--- What to work on ---
Using the records below, repeat exactly the lines from the one holding "Select single page" through the one holding "Open the new scan compose icon", both ends included, and no others.

--- Stored records ---

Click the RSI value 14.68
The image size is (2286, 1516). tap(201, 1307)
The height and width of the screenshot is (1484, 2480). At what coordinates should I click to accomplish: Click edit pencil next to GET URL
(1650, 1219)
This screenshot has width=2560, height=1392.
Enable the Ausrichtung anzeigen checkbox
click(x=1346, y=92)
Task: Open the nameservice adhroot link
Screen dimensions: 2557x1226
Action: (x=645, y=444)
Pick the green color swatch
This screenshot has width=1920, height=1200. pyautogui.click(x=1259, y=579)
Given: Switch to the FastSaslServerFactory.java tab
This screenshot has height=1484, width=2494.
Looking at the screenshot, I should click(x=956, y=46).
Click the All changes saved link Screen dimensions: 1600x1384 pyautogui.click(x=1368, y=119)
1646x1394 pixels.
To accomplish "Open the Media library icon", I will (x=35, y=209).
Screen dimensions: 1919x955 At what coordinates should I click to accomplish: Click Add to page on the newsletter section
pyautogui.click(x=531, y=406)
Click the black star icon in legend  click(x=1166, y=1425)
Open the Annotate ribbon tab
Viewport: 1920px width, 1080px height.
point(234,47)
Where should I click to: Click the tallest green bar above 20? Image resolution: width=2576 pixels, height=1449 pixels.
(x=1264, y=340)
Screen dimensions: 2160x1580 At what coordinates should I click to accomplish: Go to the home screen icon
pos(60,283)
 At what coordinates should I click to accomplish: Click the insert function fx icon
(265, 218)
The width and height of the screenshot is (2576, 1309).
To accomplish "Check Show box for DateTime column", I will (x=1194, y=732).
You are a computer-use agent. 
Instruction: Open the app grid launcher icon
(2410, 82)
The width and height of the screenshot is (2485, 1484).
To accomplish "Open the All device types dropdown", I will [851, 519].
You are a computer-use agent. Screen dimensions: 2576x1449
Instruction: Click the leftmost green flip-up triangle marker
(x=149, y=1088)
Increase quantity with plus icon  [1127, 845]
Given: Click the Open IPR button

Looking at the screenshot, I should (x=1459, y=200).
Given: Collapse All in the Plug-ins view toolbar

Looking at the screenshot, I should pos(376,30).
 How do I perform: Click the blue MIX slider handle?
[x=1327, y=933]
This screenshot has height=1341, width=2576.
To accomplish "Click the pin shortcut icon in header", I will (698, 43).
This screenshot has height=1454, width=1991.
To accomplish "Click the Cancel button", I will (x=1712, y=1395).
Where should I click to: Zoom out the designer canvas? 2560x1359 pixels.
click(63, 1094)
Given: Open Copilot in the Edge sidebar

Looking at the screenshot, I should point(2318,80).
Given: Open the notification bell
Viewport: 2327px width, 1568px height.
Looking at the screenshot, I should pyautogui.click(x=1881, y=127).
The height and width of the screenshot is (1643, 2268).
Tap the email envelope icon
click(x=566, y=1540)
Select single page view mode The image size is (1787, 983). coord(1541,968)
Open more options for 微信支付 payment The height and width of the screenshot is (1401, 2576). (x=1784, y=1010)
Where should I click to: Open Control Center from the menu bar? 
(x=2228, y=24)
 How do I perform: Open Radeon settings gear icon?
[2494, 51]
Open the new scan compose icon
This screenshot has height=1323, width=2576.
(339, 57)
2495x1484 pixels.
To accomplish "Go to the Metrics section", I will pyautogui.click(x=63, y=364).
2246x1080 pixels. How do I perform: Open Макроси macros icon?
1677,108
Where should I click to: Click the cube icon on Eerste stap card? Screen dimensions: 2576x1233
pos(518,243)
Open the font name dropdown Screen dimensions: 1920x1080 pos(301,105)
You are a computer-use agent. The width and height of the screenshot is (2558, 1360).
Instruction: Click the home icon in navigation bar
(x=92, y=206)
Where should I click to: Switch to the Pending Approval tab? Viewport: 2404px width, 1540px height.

--- Reply to the exercise ---
Select single page view mode The image size is (1787, 983). coord(1541,968)
Open more options for 微信支付 payment The height and width of the screenshot is (1401, 2576). (x=1784, y=1010)
Where should I click to: Open Control Center from the menu bar? 
(x=2228, y=24)
 How do I perform: Open Radeon settings gear icon?
[2494, 51]
Open the new scan compose icon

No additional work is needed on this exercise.